Mais les choses ne s’étaient pas déroulé comme prévu, car le Comité de gestion et le Ministère de la transition écologique ont opté pour un prélèvement de 17 460 Tourterelles des bois. Pourquoi ce revirement ? Ce n’est pas à proprement parler un choix scientifique mais plutôt socio-économique. Lormée reconnaît cependant aux chasseurs des efforts pour la conservation du bocage, la plantation de haies et l’entretien de chaumes. Soit autant de bonnes attentions du Code de l’Environnement (Art. L420-1) : « les chasseurs contribuent au maintien (…) des écosystèmes en vue de la préservation de la biodiversité » . Or en cas de suspension, notre expert craignait un découragement de l’acteur cynégétique dans son implication pour la Tourterelle des bois. Une crainte déjà fondée dans la littérature scientifique (Madsen et al. 2015).

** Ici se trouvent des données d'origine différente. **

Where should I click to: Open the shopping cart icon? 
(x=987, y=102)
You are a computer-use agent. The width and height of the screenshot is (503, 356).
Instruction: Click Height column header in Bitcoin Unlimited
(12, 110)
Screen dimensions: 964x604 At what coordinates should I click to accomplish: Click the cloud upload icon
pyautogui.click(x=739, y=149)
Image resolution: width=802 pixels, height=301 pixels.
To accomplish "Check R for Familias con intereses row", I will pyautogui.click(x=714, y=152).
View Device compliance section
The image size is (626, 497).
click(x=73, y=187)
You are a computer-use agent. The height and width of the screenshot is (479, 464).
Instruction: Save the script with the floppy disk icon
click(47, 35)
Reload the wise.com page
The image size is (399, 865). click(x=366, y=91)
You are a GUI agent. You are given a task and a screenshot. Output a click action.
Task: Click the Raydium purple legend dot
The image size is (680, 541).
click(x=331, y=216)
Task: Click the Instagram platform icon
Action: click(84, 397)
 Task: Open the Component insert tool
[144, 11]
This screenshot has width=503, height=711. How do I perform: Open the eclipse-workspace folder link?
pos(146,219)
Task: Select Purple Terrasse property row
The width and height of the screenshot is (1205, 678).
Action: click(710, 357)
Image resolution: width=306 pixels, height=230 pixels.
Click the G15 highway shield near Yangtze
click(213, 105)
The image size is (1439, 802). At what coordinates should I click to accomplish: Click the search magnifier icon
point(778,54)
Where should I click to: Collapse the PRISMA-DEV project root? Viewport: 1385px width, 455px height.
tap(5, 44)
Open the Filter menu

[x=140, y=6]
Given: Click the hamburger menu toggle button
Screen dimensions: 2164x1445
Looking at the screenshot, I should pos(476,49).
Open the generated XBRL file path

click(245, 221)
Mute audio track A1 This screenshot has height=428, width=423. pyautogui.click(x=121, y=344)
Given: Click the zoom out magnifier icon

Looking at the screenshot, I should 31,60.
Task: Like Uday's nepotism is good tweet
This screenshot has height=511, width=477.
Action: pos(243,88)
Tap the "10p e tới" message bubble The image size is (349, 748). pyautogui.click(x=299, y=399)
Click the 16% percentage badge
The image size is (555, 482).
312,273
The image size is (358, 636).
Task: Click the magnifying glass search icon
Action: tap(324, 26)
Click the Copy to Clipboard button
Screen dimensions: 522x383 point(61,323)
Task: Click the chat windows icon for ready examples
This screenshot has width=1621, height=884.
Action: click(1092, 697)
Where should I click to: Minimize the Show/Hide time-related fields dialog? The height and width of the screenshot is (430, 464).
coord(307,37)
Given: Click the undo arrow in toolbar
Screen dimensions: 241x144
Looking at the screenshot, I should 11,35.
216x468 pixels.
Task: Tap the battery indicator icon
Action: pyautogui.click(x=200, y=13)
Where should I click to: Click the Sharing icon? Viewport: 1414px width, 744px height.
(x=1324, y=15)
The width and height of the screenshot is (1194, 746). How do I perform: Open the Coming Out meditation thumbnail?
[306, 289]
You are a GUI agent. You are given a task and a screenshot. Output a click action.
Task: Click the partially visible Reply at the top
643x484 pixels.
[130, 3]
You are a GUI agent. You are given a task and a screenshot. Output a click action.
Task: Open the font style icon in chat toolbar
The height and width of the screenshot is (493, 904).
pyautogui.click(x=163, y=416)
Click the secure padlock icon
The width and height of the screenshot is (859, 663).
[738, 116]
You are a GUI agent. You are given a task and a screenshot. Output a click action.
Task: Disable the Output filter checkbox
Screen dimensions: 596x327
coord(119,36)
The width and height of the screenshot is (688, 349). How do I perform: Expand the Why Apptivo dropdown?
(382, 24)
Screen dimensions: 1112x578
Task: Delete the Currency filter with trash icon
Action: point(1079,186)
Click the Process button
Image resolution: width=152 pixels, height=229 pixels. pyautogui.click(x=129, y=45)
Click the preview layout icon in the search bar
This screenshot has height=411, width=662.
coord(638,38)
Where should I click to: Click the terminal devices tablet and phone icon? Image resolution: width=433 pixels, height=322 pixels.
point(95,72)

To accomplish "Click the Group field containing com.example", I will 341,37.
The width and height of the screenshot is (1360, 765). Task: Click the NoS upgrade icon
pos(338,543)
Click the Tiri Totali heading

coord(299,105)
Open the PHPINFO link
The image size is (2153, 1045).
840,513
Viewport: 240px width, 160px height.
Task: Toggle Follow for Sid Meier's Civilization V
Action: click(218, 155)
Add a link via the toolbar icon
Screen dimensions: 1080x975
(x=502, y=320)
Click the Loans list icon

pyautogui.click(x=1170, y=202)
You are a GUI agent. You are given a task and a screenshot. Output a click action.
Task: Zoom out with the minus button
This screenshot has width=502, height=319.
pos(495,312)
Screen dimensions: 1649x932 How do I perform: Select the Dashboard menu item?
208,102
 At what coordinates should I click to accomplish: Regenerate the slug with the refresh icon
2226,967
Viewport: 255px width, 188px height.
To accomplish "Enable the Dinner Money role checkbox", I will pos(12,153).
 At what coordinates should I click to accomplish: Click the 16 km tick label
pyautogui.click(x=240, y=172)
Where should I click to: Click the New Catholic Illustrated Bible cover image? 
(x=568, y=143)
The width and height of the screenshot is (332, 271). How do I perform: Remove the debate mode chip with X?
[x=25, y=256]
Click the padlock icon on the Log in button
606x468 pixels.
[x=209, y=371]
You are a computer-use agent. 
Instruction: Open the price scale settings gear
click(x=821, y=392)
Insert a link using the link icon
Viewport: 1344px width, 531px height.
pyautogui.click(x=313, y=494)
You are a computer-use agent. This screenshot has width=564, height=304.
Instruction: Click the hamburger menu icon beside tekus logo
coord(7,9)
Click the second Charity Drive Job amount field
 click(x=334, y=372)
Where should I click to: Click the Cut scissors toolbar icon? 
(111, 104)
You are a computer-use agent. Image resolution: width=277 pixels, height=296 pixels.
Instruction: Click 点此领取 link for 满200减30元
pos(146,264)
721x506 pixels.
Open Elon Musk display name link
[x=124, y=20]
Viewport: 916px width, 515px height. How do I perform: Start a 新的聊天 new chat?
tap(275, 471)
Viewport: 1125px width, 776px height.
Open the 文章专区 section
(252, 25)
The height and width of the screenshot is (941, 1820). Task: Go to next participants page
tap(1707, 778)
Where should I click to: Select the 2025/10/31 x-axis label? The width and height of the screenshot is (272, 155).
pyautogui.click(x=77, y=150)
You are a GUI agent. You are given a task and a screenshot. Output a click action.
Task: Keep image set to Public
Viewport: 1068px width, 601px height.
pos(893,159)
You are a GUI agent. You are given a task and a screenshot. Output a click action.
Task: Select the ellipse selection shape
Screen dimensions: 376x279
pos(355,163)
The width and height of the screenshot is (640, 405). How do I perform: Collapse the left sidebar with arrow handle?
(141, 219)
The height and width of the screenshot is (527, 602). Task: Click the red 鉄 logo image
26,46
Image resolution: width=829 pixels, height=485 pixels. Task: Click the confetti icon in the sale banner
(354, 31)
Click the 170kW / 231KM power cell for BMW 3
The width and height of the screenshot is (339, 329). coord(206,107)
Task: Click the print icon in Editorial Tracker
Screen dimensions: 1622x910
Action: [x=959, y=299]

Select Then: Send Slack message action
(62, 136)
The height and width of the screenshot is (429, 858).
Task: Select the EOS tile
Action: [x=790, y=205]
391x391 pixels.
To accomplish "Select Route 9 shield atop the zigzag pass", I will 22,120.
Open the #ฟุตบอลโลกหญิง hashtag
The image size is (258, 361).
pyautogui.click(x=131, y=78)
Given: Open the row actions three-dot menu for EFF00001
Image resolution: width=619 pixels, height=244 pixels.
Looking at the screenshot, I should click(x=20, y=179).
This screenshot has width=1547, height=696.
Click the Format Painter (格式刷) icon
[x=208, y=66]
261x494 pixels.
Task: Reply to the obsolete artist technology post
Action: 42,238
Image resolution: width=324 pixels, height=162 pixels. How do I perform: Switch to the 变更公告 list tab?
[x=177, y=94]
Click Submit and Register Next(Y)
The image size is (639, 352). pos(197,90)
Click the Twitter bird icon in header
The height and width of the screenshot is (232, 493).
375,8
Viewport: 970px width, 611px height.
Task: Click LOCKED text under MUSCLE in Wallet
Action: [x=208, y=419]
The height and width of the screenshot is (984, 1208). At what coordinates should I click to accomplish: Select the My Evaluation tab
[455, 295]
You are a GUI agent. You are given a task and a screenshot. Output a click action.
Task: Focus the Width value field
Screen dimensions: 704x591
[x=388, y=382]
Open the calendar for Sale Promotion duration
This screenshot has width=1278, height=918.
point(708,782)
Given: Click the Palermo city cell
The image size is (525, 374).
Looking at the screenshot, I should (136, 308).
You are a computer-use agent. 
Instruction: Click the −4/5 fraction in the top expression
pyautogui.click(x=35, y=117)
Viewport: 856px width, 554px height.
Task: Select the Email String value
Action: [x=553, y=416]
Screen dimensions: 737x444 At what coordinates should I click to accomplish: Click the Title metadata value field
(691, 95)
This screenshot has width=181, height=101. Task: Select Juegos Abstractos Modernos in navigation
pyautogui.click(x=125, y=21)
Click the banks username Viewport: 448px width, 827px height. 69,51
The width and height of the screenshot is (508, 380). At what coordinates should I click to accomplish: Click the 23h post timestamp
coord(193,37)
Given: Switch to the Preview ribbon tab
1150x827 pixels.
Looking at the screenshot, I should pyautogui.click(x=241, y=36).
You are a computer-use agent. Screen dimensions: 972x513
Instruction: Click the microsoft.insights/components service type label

« Au vu des efforts consentis par les chasseurs pour la conservation du bocage, la plantation de haies et l’entretien de chaumes, un compromis devait être recherché pour satisfaire toutes les parties » déclarait Lormée dans La Salamandre. En effet, suspendre la pression de chasse puisse se révéler inefficace si rien n’est fait contre la dégradation des habitats (O’Brien et al., 2017). Seulement « il est évident que dans le contexte l’avis scientifique penche d’abord pour un moratoire visant à aucun prélèvement » rappelaient les Centre d’études biologiques du CNRS de Chizé dans La Nouvelle République.
Le débat n’est probablement pas clos
Que ce soit à la lumière des travaux de Hervé Lormée et de son équipe à l’OFB, ou encore des scientifiques de Chizé, la nécessité d’un moratoire de chasse était nécessaire. Et ceci sans équivoque possible. Néanmoins si les premiers résultats à court terme de Carboneras et al. (2024) confirment l’importance de cette suspension, rien n’est encore gagné pour la conservation de l’espèce. A long terme, le rétablissement d’habitats favorables à l’espèce est nécessaire. Et ceci nécessite le soutien de tous les acteurs sur le terrain. Or sans perspective de réouverture de la chasse de la Tourterelle des bois, perdrons-nous l’implication des fédérations de chasse ? L’avenir de l’espèce risque de passer par un difficile compromis qui ne satisfera ni les ornithologues, ni les chasseurs.